By fate, straight out of University I landed a job developing an alternate program within a mainstream middle school. The goal was integration, and at that point I really did believe that integration was not only achievable, but beneficial to the success of my alternate students. I was the only alternate teacher in my district to run an alternate program based on a direct teaching model. I integrated the kids into elective blocks with mainstream students and mediated daily between my students and the other teachers. I researched every way of teaching the middle school curriculum. I spoke of differentiated instruction to my colleagues and I did feel that my students were learning, however, I never told them that their level of understanding and functioning was barely acceptable at a grade three level.
With consistent fun and love mixed into each activity, my students were overcoming major obstacles to make it to school everyday.
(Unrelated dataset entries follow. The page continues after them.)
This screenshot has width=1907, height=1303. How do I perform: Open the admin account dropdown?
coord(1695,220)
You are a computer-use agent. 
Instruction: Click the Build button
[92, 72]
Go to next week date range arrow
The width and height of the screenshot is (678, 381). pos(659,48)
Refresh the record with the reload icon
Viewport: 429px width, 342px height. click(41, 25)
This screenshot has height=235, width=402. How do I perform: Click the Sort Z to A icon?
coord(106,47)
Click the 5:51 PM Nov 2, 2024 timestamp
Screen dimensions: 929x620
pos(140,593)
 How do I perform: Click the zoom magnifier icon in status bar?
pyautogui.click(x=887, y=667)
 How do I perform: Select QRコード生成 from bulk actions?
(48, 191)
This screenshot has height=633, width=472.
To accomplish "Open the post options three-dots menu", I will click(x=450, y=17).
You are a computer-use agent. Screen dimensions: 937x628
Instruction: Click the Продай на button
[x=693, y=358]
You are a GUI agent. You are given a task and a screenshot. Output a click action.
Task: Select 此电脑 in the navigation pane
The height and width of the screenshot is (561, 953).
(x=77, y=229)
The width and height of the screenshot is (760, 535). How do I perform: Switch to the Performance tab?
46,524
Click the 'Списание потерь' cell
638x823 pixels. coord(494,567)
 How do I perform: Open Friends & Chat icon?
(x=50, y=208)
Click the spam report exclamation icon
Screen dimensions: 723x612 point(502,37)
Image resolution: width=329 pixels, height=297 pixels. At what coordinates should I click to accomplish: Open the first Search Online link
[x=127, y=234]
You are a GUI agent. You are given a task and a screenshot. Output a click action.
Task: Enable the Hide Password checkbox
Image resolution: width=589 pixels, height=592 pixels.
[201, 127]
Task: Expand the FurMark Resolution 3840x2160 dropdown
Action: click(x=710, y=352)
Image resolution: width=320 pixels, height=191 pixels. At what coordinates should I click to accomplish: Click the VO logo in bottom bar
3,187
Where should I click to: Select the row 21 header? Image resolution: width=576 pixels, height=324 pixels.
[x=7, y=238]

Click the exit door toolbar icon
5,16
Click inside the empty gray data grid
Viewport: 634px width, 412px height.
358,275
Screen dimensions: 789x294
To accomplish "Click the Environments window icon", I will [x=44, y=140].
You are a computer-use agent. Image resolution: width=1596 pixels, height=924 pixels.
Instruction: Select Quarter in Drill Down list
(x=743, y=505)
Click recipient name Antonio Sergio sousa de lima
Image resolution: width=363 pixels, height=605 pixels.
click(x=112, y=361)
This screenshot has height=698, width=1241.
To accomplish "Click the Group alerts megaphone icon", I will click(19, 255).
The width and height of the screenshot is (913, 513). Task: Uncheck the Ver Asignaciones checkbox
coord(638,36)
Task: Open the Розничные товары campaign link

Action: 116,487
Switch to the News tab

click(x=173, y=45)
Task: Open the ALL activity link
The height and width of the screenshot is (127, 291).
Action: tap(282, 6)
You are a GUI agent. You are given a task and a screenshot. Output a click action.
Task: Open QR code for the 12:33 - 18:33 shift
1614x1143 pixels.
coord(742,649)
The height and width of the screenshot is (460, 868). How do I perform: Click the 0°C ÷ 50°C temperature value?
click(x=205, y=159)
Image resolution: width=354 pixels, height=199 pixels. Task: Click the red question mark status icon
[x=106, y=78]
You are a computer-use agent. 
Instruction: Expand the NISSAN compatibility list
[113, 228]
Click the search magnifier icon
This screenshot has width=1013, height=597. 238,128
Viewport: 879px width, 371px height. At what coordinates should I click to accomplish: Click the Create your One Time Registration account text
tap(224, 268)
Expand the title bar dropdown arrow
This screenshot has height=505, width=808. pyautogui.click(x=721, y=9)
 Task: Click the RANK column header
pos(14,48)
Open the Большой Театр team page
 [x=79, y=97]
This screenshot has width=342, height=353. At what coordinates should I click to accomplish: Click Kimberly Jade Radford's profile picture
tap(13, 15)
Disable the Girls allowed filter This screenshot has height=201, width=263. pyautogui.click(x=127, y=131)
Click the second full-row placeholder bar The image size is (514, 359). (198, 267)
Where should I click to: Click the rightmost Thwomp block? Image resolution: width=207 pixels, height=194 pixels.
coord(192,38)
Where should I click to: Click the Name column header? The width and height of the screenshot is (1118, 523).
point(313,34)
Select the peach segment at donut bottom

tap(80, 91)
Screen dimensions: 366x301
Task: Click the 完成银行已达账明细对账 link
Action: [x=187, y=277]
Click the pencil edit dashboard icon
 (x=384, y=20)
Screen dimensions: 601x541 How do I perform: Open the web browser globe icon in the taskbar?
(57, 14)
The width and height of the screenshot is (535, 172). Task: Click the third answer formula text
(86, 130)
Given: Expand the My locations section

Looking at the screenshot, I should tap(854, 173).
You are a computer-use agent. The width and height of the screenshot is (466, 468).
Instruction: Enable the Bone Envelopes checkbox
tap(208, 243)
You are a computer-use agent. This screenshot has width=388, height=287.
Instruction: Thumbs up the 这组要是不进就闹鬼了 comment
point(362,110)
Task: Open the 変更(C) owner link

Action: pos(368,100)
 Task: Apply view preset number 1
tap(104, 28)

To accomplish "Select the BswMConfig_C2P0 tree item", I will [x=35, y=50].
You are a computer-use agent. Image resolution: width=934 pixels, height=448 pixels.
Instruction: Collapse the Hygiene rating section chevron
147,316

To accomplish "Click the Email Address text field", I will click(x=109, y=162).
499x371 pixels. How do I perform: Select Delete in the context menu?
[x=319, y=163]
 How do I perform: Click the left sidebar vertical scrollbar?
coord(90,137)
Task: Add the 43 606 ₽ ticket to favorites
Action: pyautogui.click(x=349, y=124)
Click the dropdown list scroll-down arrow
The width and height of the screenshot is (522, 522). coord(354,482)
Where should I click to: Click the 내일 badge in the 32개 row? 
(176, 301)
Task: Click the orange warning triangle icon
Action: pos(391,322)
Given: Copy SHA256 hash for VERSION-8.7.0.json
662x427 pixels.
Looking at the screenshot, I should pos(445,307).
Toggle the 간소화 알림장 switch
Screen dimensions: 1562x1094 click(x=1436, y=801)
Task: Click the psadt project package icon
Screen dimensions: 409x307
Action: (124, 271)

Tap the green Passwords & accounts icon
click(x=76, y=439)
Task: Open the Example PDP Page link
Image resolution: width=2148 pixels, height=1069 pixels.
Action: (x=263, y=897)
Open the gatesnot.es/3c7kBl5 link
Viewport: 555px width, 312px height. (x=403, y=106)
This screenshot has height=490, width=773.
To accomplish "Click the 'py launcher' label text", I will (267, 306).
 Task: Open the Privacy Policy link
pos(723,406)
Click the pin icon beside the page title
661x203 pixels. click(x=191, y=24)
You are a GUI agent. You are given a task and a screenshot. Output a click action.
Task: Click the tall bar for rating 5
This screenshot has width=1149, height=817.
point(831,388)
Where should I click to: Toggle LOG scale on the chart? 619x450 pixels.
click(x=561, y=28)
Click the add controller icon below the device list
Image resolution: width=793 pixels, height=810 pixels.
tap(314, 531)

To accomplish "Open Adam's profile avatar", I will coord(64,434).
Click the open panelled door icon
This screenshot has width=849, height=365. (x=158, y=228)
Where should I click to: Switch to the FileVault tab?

My program was a success, but I watched helplessly as my students left me to go to our alternate high school only to drop out shortly after. I became extremely frustrated that I was working so hard at keeping them in school only to have all my efforts erased before they reached graduation. I thought if I moved to their high school that I would be able to get each of my students to graduation. After all, that was the definition of success in school, was it not?
So I landed a job as Learning Assistance teacher at the high school. I quickly became discouraged with the model the school was running on. The entire school was self-paced and using paper and pencils only. There was no direct instruction and no use of technology. I watched the students become frustrated and disengaged on a daily basis. The kids were expected to learn the high school curriculum without any instruction and make it to graduation. If not, their other option was to drop out of school. They were choosing the latter.
I soon realized that these kids were still functioning at the same academic level that they had been at in my program five years before. Of course, they knew more about the world and their behavior had mellowed out, but their level of comprehension was still around that of an average eight year old. These kids would never reach the graduation bar because it was based on completely unrealistic expectations for the average alternate mind. We were directly feeding the welfare system by forcing these kids to feel failure everyday. They need so much more than the curriculum we have to offer them. In order for these kids to feel success in school, I was going to have to develop a brand new path to a completely different final destination. I had to redefine success in school for them.
I have now created Program Empower. This program paves a route to an Evergreen graduation that is based on personalized learning and individual empowerment. Just last week I got to look into the eyes of a student who I had promised graduation to five years ago and tell him I had found a way to fulfill my promise. The emotion in the room was incredible.
Program Empower starts Jan.30. I am feeling overwhelmed with the need to really grasp my approach. I am scared and excited all at the same. I want this to be the start of a brand new way of looking at education in my district. It really isnt about integration at all, its completely opposite, its about creating a new way; a way that has meaning.